» WHAT IS EXPECTED
Find the line holding "Given: Click the Aston Villa crest" in the entries below. Give it again exactly, along with every line after it up to and including the line holding "Given: Select tweet".

» Saved data entries
***

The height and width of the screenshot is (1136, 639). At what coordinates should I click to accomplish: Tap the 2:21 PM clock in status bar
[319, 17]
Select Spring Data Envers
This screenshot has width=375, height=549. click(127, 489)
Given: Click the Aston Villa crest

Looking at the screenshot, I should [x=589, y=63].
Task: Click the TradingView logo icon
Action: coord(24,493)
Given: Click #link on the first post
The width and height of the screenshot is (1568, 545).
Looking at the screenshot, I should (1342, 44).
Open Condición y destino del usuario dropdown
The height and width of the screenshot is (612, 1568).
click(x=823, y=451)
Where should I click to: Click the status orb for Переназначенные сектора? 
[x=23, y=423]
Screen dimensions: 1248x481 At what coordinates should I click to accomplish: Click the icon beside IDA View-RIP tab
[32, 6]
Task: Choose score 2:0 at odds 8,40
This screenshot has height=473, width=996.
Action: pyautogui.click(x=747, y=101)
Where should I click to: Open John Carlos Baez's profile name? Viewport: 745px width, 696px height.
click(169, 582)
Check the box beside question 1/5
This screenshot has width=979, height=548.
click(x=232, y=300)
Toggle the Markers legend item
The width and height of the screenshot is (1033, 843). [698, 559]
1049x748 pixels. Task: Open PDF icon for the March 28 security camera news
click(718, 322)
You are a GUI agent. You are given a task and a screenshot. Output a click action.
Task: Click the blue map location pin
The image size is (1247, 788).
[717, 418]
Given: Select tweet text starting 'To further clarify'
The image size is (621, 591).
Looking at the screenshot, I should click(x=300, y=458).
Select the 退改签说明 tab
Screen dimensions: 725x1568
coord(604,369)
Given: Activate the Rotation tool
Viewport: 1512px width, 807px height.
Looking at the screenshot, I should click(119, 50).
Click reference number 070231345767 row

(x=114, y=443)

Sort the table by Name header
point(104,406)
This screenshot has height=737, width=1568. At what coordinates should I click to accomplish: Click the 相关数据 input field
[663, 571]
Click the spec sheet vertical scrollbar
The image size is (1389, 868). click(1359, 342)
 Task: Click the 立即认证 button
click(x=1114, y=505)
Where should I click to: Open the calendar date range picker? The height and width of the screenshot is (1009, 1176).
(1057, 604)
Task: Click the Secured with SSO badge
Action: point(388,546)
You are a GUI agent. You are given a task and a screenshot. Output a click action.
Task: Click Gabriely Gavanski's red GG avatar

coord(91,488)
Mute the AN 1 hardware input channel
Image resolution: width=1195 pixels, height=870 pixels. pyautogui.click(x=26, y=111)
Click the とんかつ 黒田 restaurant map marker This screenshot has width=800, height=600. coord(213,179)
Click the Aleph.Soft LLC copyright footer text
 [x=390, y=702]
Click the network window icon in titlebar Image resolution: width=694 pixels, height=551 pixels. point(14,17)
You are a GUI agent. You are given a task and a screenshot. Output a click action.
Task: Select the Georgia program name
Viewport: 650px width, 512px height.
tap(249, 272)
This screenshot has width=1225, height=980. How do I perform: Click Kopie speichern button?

***

» RESULT
Given: Click the Aston Villa crest

Looking at the screenshot, I should [x=589, y=63].
Task: Click the TradingView logo icon
Action: coord(24,493)
Given: Click #link on the first post
The width and height of the screenshot is (1568, 545).
Looking at the screenshot, I should (1342, 44).
Open Condición y destino del usuario dropdown
The height and width of the screenshot is (612, 1568).
click(x=823, y=451)
Where should I click to: Click the status orb for Переназначенные сектора? 
[x=23, y=423]
Screen dimensions: 1248x481 At what coordinates should I click to accomplish: Click the icon beside IDA View-RIP tab
[32, 6]
Task: Choose score 2:0 at odds 8,40
This screenshot has height=473, width=996.
Action: pyautogui.click(x=747, y=101)
Where should I click to: Open John Carlos Baez's profile name? Viewport: 745px width, 696px height.
click(169, 582)
Check the box beside question 1/5
This screenshot has width=979, height=548.
click(x=232, y=300)
Toggle the Markers legend item
The width and height of the screenshot is (1033, 843). [698, 559]
1049x748 pixels. Task: Open PDF icon for the March 28 security camera news
click(718, 322)
You are a GUI agent. You are given a task and a screenshot. Output a click action.
Task: Click the blue map location pin
The image size is (1247, 788).
[717, 418]
Given: Select tweet text starting 'To further clarify'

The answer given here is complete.